Vor allem die Uneinigkeit der Bundesländer habe den Markt regelrecht aufblühen lassen, warnte Professor Tilman Becker, Leiter der bundesweit einzigartigen Forschungsstelle Glücksspiel der Universität Hohenheim, am Mittwoch beim 15. Glückspiel-Symposium in Stuttgart. Deutschland habe sich zu einem Paradies für illegales Glücksspiel entwickelt. Das Problem: "Ein Land hebelt alles aus", sagte Becker. Dank eines Regulierungsschlupflochs in Schleswig-Holstein könnten Online-Casinos ungehindert bundesweit um illegale Kundschaft werben.

In den letzten Jahren sei kein einziges Urteil gegen einen Online-Anbieter erfolgt, welches das Veranstalten und die Werbung für nicht genehmigte Glücksspiele unter Strafe gestellt hätte, erklärte Becker. Der Hohenheimer Rechtsprofessor Armin Dittmann hält eine Bundesaufsicht für möglich, obwohl das Glückspielmonopol bei den Ländern liege.
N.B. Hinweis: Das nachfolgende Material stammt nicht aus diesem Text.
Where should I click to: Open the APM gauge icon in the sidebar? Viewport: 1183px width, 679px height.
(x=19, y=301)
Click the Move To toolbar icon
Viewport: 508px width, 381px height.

Beispiel könne die Bankenaufsicht BaFin sein. Die Chancen dafür schätzt er jedoch als gering ein: Es gebe auch politisch keinen, der sich dieses Problems annehme.
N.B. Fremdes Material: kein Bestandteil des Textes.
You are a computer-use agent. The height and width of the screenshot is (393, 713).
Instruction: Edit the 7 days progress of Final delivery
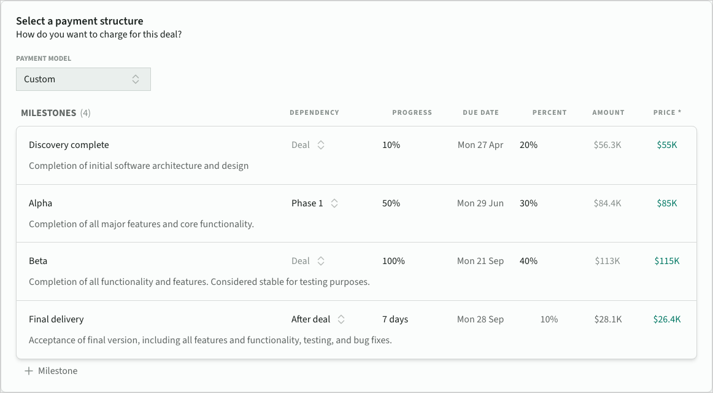(395, 319)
Hohes Suchtpotenzial bei Online-Casinos

Dabei sei das Suchtpotenzial gerade bei Online-Casinos extrem hoch, wie Psychologie-Experte Tobias Hayer von der Uni Bremen berichtete. Hohe Taktung, schnelle Spiele, etwa am Handy seien um ein Vielfaches gefährlicher als das vergleichsweise langatmige Lotto-Spiel einmal oder zweimal die Woche. Einen Großteil ihrer Umsätze machten die illegalen Anbieter mit Süchtigen. Hayer schätzte die Zahl der problematischen oder gar süchtigen Spieler in Deutschland auf rund 500.000. Mit der Öffnung der Märkte etwa für Sportwetten erwarte er eine Steigerung. Zwar machten Sportwetten bisher einen kleinen Teil aus, jedoch seien sie oft ein Einstieg in andere Spiele.

Die Bruttospielerträge des illegalen Online-Marktes ohne Sportwetten haben sich nach Angaben von den Experten in den vergangenen drei, vier Jahren auf geschätzt mehr als zwei Milliarden Euro verdoppelt. Dem Staat dürfte dadurch weit mehr als eine halbe Milliarde Euro Steuern entgehen, hieß es. Der Glückspielmarkt im Internet werde zu 95 Prozent von illegalen Anbietern beherrscht.